TASK DESCRIPTION: Write out the lines of the material below as a numbered list, leaving out any blank lines.

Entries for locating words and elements
---

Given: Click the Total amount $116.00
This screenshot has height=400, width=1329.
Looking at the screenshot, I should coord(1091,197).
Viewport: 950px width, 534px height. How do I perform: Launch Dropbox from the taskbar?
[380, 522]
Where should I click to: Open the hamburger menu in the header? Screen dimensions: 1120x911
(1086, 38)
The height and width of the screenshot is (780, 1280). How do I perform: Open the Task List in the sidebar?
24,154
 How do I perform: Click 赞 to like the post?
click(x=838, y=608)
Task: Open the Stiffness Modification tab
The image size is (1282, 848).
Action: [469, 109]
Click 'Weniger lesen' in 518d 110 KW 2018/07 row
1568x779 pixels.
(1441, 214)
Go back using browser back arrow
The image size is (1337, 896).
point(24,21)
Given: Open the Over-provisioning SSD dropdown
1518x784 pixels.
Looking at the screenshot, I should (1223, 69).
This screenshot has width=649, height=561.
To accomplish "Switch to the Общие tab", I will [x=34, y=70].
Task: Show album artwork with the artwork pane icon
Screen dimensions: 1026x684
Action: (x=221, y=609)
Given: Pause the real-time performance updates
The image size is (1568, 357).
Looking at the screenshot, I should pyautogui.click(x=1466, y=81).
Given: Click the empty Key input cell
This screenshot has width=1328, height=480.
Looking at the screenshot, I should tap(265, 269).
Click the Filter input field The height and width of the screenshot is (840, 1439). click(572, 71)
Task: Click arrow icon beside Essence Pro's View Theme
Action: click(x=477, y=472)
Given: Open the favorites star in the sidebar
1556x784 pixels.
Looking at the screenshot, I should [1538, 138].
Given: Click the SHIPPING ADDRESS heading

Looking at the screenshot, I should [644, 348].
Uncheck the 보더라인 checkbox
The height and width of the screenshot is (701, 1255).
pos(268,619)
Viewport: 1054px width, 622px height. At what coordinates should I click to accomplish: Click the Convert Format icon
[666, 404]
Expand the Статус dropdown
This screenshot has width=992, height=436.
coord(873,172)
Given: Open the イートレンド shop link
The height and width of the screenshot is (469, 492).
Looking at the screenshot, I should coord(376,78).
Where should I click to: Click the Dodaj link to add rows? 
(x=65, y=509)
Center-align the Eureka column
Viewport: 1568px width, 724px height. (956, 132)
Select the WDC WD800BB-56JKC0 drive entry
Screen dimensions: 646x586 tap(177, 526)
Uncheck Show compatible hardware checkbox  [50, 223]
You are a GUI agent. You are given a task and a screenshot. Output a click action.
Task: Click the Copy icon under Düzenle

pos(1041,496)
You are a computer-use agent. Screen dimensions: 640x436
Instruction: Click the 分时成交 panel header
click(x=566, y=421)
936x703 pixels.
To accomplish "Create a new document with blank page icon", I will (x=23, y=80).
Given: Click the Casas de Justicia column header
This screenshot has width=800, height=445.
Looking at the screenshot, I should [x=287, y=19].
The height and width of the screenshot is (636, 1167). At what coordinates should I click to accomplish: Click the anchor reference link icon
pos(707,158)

---

COMPLETED EXERCISE:
1. Given: Click the Total amount $116.00
2. This screenshot has height=400, width=1329.
3. Looking at the screenshot, I should coord(1091,197).
4. Viewport: 950px width, 534px height. How do I perform: Launch Dropbox from the taskbar?
5. [380, 522]
6. Where should I click to: Open the hamburger menu in the header? Screen dimensions: 1120x911
7. (1086, 38)
8. The height and width of the screenshot is (780, 1280). How do I perform: Open the Task List in the sidebar?
9. 24,154
10.  How do I perform: Click 赞 to like the post?
11. click(x=838, y=608)
12. Task: Open the Stiffness Modification tab
13. The image size is (1282, 848).
14. Action: [469, 109]
15. Click 'Weniger lesen' in 518d 110 KW 2018/07 row
16. 1568x779 pixels.
17. (1441, 214)
18. Go back using browser back arrow
19. The image size is (1337, 896).
20. point(24,21)
21. Given: Open the Over-provisioning SSD dropdown
22. 1518x784 pixels.
23. Looking at the screenshot, I should (1223, 69).
24. This screenshot has width=649, height=561.
25. To accomplish "Switch to the Общие tab", I will [x=34, y=70].
26. Task: Show album artwork with the artwork pane icon
27. Screen dimensions: 1026x684
28. Action: (x=221, y=609)
29. Given: Pause the real-time performance updates
30. The image size is (1568, 357).
31. Looking at the screenshot, I should pyautogui.click(x=1466, y=81).
32. Given: Click the empty Key input cell
33. This screenshot has width=1328, height=480.
34. Looking at the screenshot, I should tap(265, 269).
35. Click the Filter input field The height and width of the screenshot is (840, 1439). click(572, 71)
36. Task: Click arrow icon beside Essence Pro's View Theme
37. Action: click(x=477, y=472)
38. Given: Open the favorites star in the sidebar
39. 1556x784 pixels.
40. Looking at the screenshot, I should [1538, 138].
41. Given: Click the SHIPPING ADDRESS heading
42. Looking at the screenshot, I should [644, 348].
43. Uncheck the 보더라인 checkbox
44. The height and width of the screenshot is (701, 1255).
45. pos(268,619)
46. Viewport: 1054px width, 622px height. At what coordinates should I click to accomplish: Click the Convert Format icon
47. [666, 404]
48. Expand the Статус dropdown
49. This screenshot has width=992, height=436.
50. coord(873,172)
51. Given: Open the イートレンド shop link
52. The height and width of the screenshot is (469, 492).
53. Looking at the screenshot, I should coord(376,78).
54. Where should I click to: Click the Dodaj link to add rows? 
55. (x=65, y=509)
56. Center-align the Eureka column
57. Viewport: 1568px width, 724px height. (956, 132)
58. Select the WDC WD800BB-56JKC0 drive entry
59. Screen dimensions: 646x586 tap(177, 526)
60. Uncheck Show compatible hardware checkbox  [50, 223]
61. You are a GUI agent. You are given a task and a screenshot. Output a click action.
62. Task: Click the Copy icon under Düzenle
63. pos(1041,496)
64. You are a computer-use agent. Screen dimensions: 640x436
65. Instruction: Click the 分时成交 panel header
66. click(x=566, y=421)
67. 936x703 pixels.
68. To accomplish "Create a new document with blank page icon", I will (x=23, y=80).
69. Given: Click the Casas de Justicia column header
70. This screenshot has width=800, height=445.
71. Looking at the screenshot, I should [x=287, y=19].
72. The height and width of the screenshot is (636, 1167). At what coordinates should I click to accomplish: Click the anchor reference link icon
73. pos(707,158)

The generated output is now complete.